Taxonomy never made sense to me as a hot topic until I found myself in a heated debate with my husband about which product category a mug should fall under in an online store.
Was a coffee mug an accessory, a gift or part of the home department? And then he asked why it couldn’t live under the "miscellaneous" category?
You interact with taxonomy every day.
Remember when you couldn’t find bread crumbs at the grocery store? Who puts breadcrumbs near the frozen goods? Shouldn’t they at least be near the bread aisle or perhaps near the baking ingredients?
It’s as if the grocery store didn’t think about their customer’s tired journey to find dinner ingredients after a grueling nine-hour workday. Then one day, you find yourself shopping at another grocery store, because everything is easy to find. They don’t have one of those aisles at the end of the store, which is essentially a miscellaneous aisle of junk they couldn't figure out how to classify.
Why Should I Care About Taxonomy?
Think of taxonomy as the foundation for your search experience across technology systems, online stores and brick and mortar grocery stores alike. Without a flexible and precise taxonomy, end-users will have difficulty finding what they are looking for, resulting in a drop in business to your store or system.
Some people get anxious even hearing the words taxonomies, ontologies, controlled vocabularies and metadata schemas, but they are not as intimidating as they sound. You too, can use fancy words like taxonomy, but really just be talking about trying to find things easily.
Taxonomy refers to the infrastructure that supports information retrieval and access. This infrastructure solves real world problems like:
- What aisle can I find the ingredients I’m looking for to make dinner?
- How do I find the product I want to purchase?
- How can I find my company's current logo to use in social marketing collateral?

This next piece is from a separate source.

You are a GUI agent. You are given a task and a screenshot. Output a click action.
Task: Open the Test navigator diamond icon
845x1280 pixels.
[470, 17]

Easy or straightforward taxonomy discussions are rare. You can find best practices out there, books on the topic, university courses, and even boot camps where industry taxonomy experts will come and give you a crash course in taxonomy, like the Taxonomy Boot Camp in Washington.

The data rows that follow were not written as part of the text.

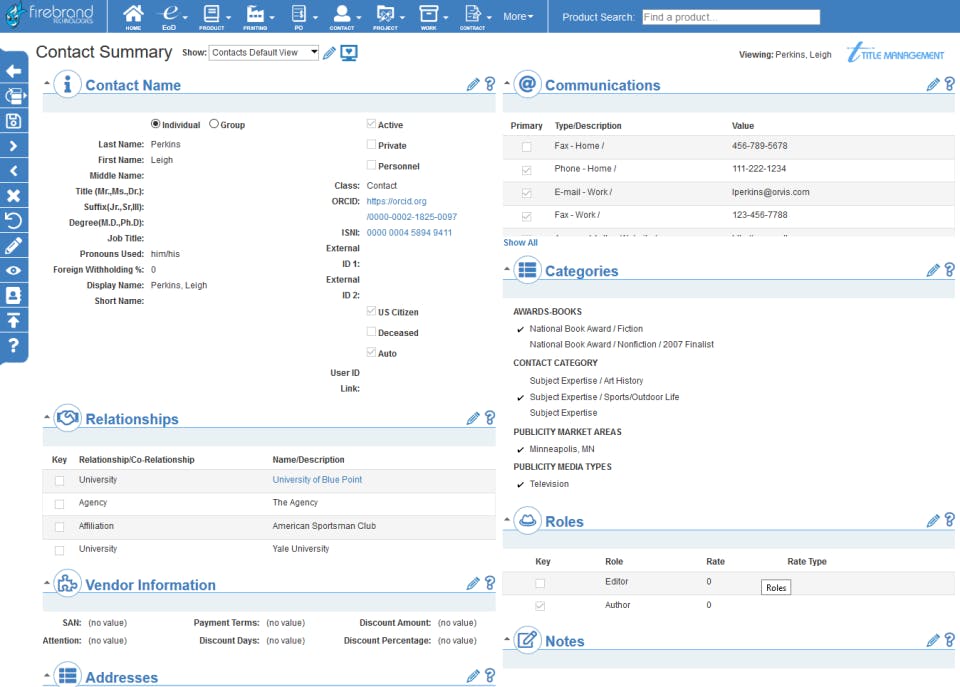The width and height of the screenshot is (960, 687).
Task: Click the save disk icon in sidebar
Action: click(x=13, y=121)
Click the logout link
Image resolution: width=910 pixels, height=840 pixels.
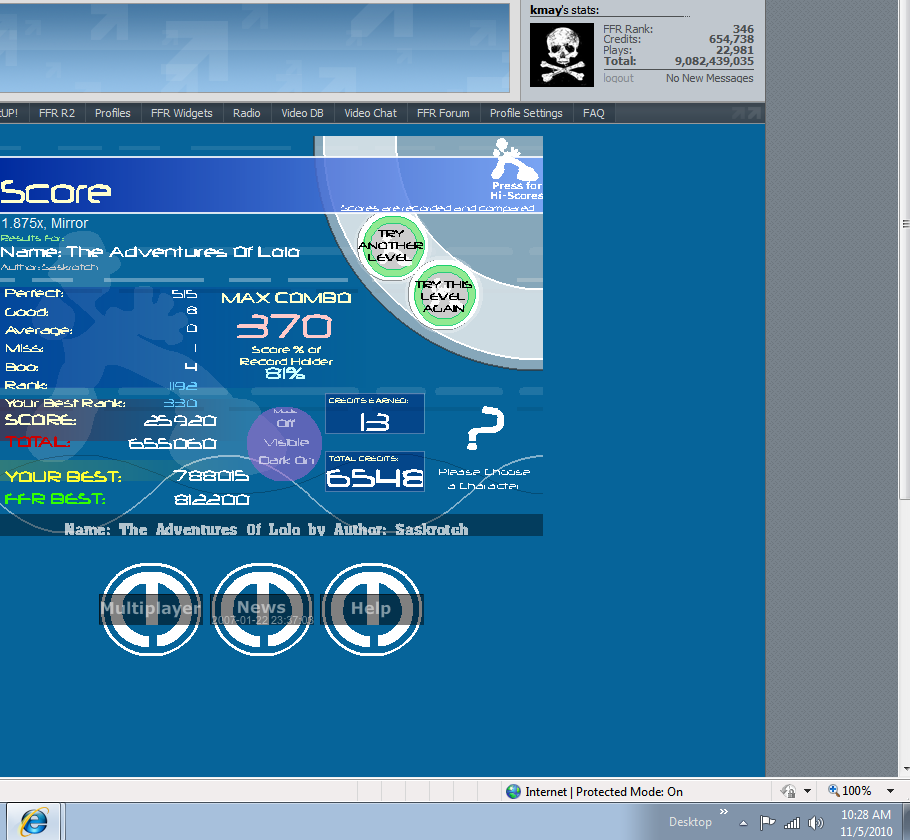(x=618, y=78)
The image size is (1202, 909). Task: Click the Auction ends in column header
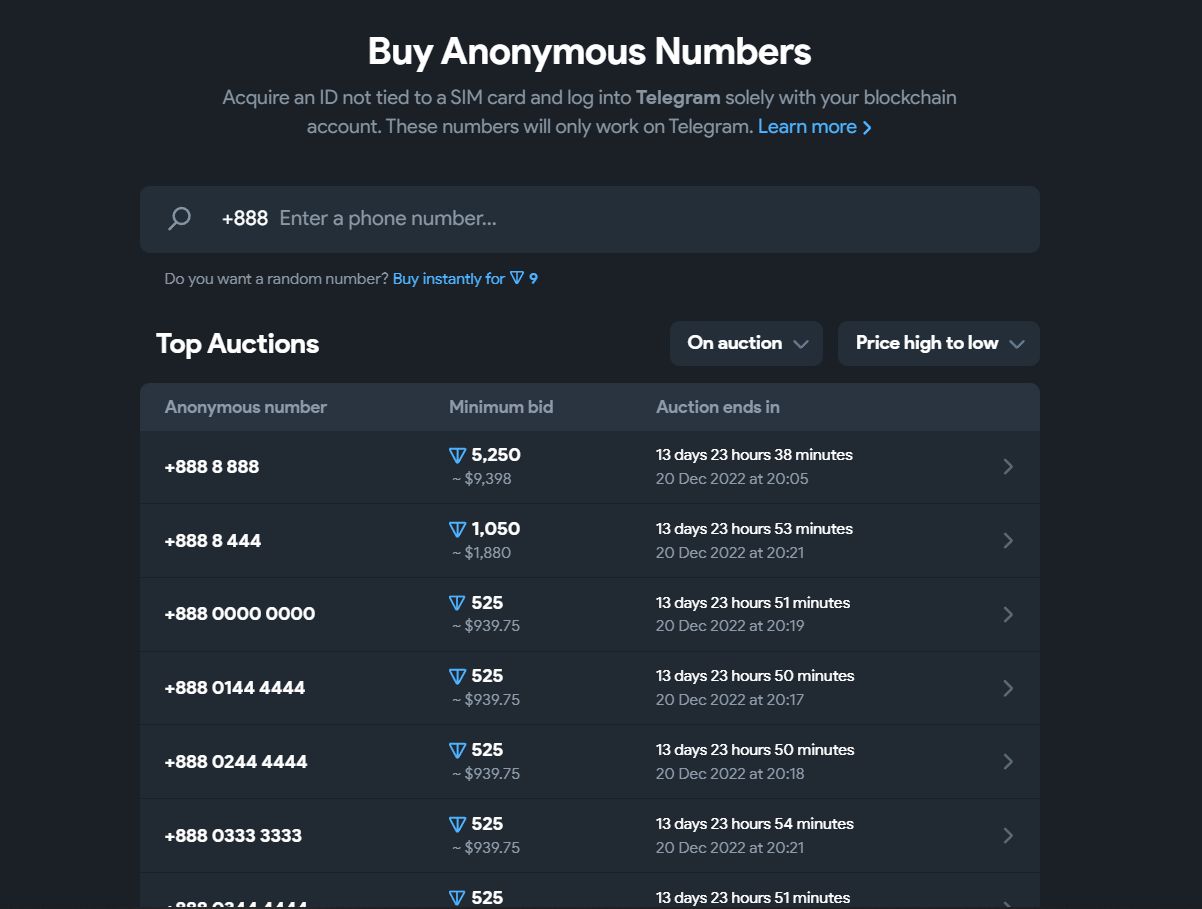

But all of this knowledge and best practices aside, if your users can’t find what they are looking for, the taxonomy has failed.
The Roadblocks You’ll Face On Your Taxonomy Journey
Adaptation and Compromise between People, Process, Technology and Taxonomy
One of the most heated taxonomy-related items has been the adaptation of taxonomies to technology systems.
It involves getting stubborn people to adjust their behaviors or trying to adjust a rigid technology system to meet the expectations of users — not an easy undertaking. Sometimes it’s easiest to work within these confines, and realize that instead of changing a technology system or a person’s behavior and expectations, you can easily adjust taxonomy without much resistance (other than your own stubbornness as an administrator).
It’s so important to be open to compromise — in life AND in taxonomy.
Search and taxonomy consultant Stephanie Lemieux reminds us to “be prepared to break any of these rules in the name of usability,” and that “Essentially, building a faceted taxonomy is more of an art than a science and it involves understanding your users’ search behaviors.”
I hate to say this, but Amazon might have overdone taxonomy for me as an end user.
Take their category overview page below as an example. My favorite search experiences do not overwhelm. When I shop for a product on Amazon, I almost exclusively use the search box. The category page is intimidating to say the least.
Research has shown that offering people too many choices usually overwhelms them. Researchers in one study offered shoppers smaller and larger assortments of jam. While people enjoyed viewing the larger assortment, when it came time to choose they were 10 times more likely to purchase from a choice of six jams than a choice of 24.
Sometimes fewer options really is better.
As a taxonomist and librarian I appreciate the dedication Amazon puts towards its taxonomy — I just wish a little more of it were behind the curtain.
Figure 1. Amazon Site Directory Categories
Offering too many options to choose from not only applies to the products or assets you curate, but to the facets that lead you to them. As designers of taxonomies, we want our users to make choices, and to feel confident doing so.
How to Overcome These Roadblocks
Taxonomy flaws abound from the grocery store to the amazon mega-online superstore. Author and taxonomy expert Heather Hedden offered some words of wisdom for the lifelong taxonomy learner:
“DAM experts and consultants are not necessarily experts in taxonomies, and taxonomy experts may not be familiar with DAMs, so there is some learning for all of us. DAM systems, like other content management systems, often need to be configured, integrated, and customized for a specific enterprise’s use, with expertise and time spent first on system integration, pushing taxonomy design out to perhaps only an afterthought.”
Taxonomy is never finished, just as learning how to create and implement one is never done. Success in taxonomy is possible if you remember these three points — be adaptable, design for the end user and break the rules when you need to.